▸ **SUPPLIED ENTRIES**
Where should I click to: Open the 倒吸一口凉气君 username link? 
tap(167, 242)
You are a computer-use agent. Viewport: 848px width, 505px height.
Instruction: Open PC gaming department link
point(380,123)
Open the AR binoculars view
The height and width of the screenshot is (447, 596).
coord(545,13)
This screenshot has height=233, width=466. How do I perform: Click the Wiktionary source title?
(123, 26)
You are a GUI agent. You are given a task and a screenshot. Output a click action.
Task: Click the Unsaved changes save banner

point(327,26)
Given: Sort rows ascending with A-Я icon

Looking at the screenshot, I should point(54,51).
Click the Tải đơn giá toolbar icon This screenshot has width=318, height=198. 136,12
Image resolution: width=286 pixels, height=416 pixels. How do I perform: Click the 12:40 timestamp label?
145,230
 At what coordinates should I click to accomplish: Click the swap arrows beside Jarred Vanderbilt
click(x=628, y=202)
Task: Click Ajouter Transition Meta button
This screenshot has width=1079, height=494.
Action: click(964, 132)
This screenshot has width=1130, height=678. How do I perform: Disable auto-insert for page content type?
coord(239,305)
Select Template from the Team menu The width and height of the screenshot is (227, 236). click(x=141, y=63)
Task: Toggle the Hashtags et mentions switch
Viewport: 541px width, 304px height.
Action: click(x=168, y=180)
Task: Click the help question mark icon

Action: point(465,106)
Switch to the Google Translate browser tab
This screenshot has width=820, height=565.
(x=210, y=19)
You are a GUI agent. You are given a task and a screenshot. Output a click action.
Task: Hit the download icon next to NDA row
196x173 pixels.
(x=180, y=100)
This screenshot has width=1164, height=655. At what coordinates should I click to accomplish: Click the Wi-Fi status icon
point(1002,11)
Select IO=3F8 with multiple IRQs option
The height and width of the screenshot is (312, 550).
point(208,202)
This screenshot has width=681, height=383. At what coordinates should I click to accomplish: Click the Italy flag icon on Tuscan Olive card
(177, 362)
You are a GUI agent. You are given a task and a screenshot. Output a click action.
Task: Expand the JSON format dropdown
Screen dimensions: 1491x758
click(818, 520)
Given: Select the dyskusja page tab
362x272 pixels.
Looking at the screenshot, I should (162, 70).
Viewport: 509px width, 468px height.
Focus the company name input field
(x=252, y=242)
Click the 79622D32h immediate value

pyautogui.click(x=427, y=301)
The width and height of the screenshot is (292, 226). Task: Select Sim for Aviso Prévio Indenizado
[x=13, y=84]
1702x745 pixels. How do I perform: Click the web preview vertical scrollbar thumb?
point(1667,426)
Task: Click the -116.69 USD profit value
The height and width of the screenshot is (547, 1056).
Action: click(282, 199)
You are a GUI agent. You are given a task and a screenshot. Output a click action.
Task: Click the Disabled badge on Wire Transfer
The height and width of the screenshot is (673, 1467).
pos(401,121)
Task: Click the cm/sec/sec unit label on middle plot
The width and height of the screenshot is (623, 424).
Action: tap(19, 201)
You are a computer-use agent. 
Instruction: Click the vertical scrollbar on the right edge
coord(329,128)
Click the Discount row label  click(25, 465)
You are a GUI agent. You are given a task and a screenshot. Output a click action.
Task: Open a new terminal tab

▸ **WHAT IS EXPECTED**
All of the entries above should be output exactly as they are.

▸ **RESPONSE TO THE TASK**
Where should I click to: Open the 倒吸一口凉气君 username link? 
tap(167, 242)
You are a computer-use agent. Viewport: 848px width, 505px height.
Instruction: Open PC gaming department link
point(380,123)
Open the AR binoculars view
The height and width of the screenshot is (447, 596).
coord(545,13)
This screenshot has height=233, width=466. How do I perform: Click the Wiktionary source title?
(123, 26)
You are a GUI agent. You are given a task and a screenshot. Output a click action.
Task: Click the Unsaved changes save banner

point(327,26)
Given: Sort rows ascending with A-Я icon

Looking at the screenshot, I should point(54,51).
Click the Tải đơn giá toolbar icon This screenshot has width=318, height=198. 136,12
Image resolution: width=286 pixels, height=416 pixels. How do I perform: Click the 12:40 timestamp label?
145,230
 At what coordinates should I click to accomplish: Click the swap arrows beside Jarred Vanderbilt
click(x=628, y=202)
Task: Click Ajouter Transition Meta button
This screenshot has width=1079, height=494.
Action: click(964, 132)
This screenshot has width=1130, height=678. How do I perform: Disable auto-insert for page content type?
coord(239,305)
Select Template from the Team menu The width and height of the screenshot is (227, 236). click(x=141, y=63)
Task: Toggle the Hashtags et mentions switch
Viewport: 541px width, 304px height.
Action: click(x=168, y=180)
Task: Click the help question mark icon

Action: point(465,106)
Switch to the Google Translate browser tab
This screenshot has width=820, height=565.
(x=210, y=19)
You are a GUI agent. You are given a task and a screenshot. Output a click action.
Task: Hit the download icon next to NDA row
196x173 pixels.
(x=180, y=100)
This screenshot has width=1164, height=655. At what coordinates should I click to accomplish: Click the Wi-Fi status icon
point(1002,11)
Select IO=3F8 with multiple IRQs option
The height and width of the screenshot is (312, 550).
point(208,202)
This screenshot has width=681, height=383. At what coordinates should I click to accomplish: Click the Italy flag icon on Tuscan Olive card
(177, 362)
You are a GUI agent. You are given a task and a screenshot. Output a click action.
Task: Expand the JSON format dropdown
Screen dimensions: 1491x758
click(818, 520)
Given: Select the dyskusja page tab
362x272 pixels.
Looking at the screenshot, I should (162, 70).
Viewport: 509px width, 468px height.
Focus the company name input field
(x=252, y=242)
Click the 79622D32h immediate value

pyautogui.click(x=427, y=301)
The width and height of the screenshot is (292, 226). Task: Select Sim for Aviso Prévio Indenizado
[x=13, y=84]
1702x745 pixels. How do I perform: Click the web preview vertical scrollbar thumb?
point(1667,426)
Task: Click the -116.69 USD profit value
The height and width of the screenshot is (547, 1056).
Action: click(282, 199)
You are a GUI agent. You are given a task and a screenshot. Output a click action.
Task: Click the Disabled badge on Wire Transfer
The height and width of the screenshot is (673, 1467).
pos(401,121)
Task: Click the cm/sec/sec unit label on middle plot
The width and height of the screenshot is (623, 424).
Action: tap(19, 201)
You are a computer-use agent. 
Instruction: Click the vertical scrollbar on the right edge
coord(329,128)
Click the Discount row label  click(25, 465)
You are a GUI agent. You are given a task and a screenshot. Output a click action.
Task: Open a new terminal tab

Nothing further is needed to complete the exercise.